(Stored data entries)
+---+

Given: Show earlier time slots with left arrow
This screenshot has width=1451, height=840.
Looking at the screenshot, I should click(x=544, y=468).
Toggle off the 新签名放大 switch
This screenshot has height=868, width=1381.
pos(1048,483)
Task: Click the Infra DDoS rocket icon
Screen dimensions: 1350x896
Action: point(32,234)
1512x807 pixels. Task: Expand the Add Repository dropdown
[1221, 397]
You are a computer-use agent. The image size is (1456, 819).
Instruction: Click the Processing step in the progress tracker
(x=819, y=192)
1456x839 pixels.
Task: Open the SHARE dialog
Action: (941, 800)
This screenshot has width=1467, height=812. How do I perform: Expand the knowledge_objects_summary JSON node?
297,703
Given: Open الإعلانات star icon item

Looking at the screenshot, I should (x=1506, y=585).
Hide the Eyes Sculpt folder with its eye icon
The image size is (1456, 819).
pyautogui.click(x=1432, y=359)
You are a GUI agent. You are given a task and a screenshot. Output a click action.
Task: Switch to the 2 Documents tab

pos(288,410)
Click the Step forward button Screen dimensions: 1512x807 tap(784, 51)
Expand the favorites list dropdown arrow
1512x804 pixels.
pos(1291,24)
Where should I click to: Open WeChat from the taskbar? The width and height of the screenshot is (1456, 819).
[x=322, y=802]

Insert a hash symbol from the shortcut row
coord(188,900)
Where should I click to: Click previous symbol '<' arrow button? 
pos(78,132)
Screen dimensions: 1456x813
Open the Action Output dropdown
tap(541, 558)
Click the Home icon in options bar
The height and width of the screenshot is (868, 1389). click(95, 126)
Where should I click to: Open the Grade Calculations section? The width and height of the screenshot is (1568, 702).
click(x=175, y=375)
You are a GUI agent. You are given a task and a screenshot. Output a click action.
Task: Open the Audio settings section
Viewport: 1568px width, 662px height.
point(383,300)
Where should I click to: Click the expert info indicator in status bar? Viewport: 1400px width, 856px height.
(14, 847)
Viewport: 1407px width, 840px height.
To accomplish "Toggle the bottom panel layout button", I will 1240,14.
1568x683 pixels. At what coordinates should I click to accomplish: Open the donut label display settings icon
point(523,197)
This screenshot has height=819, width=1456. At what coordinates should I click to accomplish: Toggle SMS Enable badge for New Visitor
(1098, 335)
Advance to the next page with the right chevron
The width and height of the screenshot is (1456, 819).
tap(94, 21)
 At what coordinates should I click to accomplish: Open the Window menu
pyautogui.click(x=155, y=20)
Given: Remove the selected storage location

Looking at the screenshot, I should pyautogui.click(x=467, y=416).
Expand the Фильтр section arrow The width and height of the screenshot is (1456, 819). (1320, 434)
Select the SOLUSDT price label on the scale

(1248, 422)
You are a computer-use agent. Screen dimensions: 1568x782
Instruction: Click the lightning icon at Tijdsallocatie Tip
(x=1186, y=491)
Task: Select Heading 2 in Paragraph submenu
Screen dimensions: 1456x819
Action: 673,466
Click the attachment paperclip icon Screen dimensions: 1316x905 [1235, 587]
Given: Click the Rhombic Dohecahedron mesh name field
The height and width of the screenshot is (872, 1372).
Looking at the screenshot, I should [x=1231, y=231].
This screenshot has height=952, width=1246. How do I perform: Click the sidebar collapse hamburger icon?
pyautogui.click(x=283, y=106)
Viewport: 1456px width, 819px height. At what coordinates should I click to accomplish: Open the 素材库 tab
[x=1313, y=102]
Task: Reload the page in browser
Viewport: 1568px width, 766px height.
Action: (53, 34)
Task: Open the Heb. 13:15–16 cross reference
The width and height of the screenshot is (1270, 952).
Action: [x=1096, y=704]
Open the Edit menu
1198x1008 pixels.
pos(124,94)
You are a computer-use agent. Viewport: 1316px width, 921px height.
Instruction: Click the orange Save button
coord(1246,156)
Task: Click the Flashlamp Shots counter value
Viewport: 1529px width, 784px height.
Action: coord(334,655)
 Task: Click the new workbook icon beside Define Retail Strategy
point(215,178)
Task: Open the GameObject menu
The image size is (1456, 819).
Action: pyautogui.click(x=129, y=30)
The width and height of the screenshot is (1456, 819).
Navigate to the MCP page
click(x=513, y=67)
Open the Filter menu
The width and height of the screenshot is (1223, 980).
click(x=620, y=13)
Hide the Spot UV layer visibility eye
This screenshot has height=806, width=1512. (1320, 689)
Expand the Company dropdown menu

+---+

### REQUIREMENT:
Restate each of the records exactly, leaving nothing out.

### YOUR RESPONSE:
Given: Show earlier time slots with left arrow
This screenshot has width=1451, height=840.
Looking at the screenshot, I should click(x=544, y=468).
Toggle off the 新签名放大 switch
This screenshot has height=868, width=1381.
pos(1048,483)
Task: Click the Infra DDoS rocket icon
Screen dimensions: 1350x896
Action: point(32,234)
1512x807 pixels. Task: Expand the Add Repository dropdown
[1221, 397]
You are a computer-use agent. The image size is (1456, 819).
Instruction: Click the Processing step in the progress tracker
(x=819, y=192)
1456x839 pixels.
Task: Open the SHARE dialog
Action: (941, 800)
This screenshot has width=1467, height=812. How do I perform: Expand the knowledge_objects_summary JSON node?
297,703
Given: Open الإعلانات star icon item

Looking at the screenshot, I should (x=1506, y=585).
Hide the Eyes Sculpt folder with its eye icon
The image size is (1456, 819).
pyautogui.click(x=1432, y=359)
You are a GUI agent. You are given a task and a screenshot. Output a click action.
Task: Switch to the 2 Documents tab

pos(288,410)
Click the Step forward button Screen dimensions: 1512x807 tap(784, 51)
Expand the favorites list dropdown arrow
1512x804 pixels.
pos(1291,24)
Where should I click to: Open WeChat from the taskbar? The width and height of the screenshot is (1456, 819).
[x=322, y=802]

Insert a hash symbol from the shortcut row
coord(188,900)
Where should I click to: Click previous symbol '<' arrow button? 
pos(78,132)
Screen dimensions: 1456x813
Open the Action Output dropdown
tap(541, 558)
Click the Home icon in options bar
The height and width of the screenshot is (868, 1389). click(95, 126)
Where should I click to: Open the Grade Calculations section? The width and height of the screenshot is (1568, 702).
click(x=175, y=375)
You are a GUI agent. You are given a task and a screenshot. Output a click action.
Task: Open the Audio settings section
Viewport: 1568px width, 662px height.
point(383,300)
Where should I click to: Click the expert info indicator in status bar? Viewport: 1400px width, 856px height.
(14, 847)
Viewport: 1407px width, 840px height.
To accomplish "Toggle the bottom panel layout button", I will 1240,14.
1568x683 pixels. At what coordinates should I click to accomplish: Open the donut label display settings icon
point(523,197)
This screenshot has height=819, width=1456. At what coordinates should I click to accomplish: Toggle SMS Enable badge for New Visitor
(1098, 335)
Advance to the next page with the right chevron
The width and height of the screenshot is (1456, 819).
tap(94, 21)
 At what coordinates should I click to accomplish: Open the Window menu
pyautogui.click(x=155, y=20)
Given: Remove the selected storage location

Looking at the screenshot, I should pyautogui.click(x=467, y=416).
Expand the Фильтр section arrow The width and height of the screenshot is (1456, 819). (1320, 434)
Select the SOLUSDT price label on the scale

(1248, 422)
You are a computer-use agent. Screen dimensions: 1568x782
Instruction: Click the lightning icon at Tijdsallocatie Tip
(x=1186, y=491)
Task: Select Heading 2 in Paragraph submenu
Screen dimensions: 1456x819
Action: 673,466
Click the attachment paperclip icon Screen dimensions: 1316x905 [1235, 587]
Given: Click the Rhombic Dohecahedron mesh name field
The height and width of the screenshot is (872, 1372).
Looking at the screenshot, I should [x=1231, y=231].
This screenshot has height=952, width=1246. How do I perform: Click the sidebar collapse hamburger icon?
pyautogui.click(x=283, y=106)
Viewport: 1456px width, 819px height. At what coordinates should I click to accomplish: Open the 素材库 tab
[x=1313, y=102]
Task: Reload the page in browser
Viewport: 1568px width, 766px height.
Action: (53, 34)
Task: Open the Heb. 13:15–16 cross reference
The width and height of the screenshot is (1270, 952).
Action: [x=1096, y=704]
Open the Edit menu
1198x1008 pixels.
pos(124,94)
You are a computer-use agent. Viewport: 1316px width, 921px height.
Instruction: Click the orange Save button
coord(1246,156)
Task: Click the Flashlamp Shots counter value
Viewport: 1529px width, 784px height.
Action: coord(334,655)
 Task: Click the new workbook icon beside Define Retail Strategy
point(215,178)
Task: Open the GameObject menu
The image size is (1456, 819).
Action: pyautogui.click(x=129, y=30)
The width and height of the screenshot is (1456, 819).
Navigate to the MCP page
click(x=513, y=67)
Open the Filter menu
The width and height of the screenshot is (1223, 980).
click(x=620, y=13)
Hide the Spot UV layer visibility eye
This screenshot has height=806, width=1512. (1320, 689)
Expand the Company dropdown menu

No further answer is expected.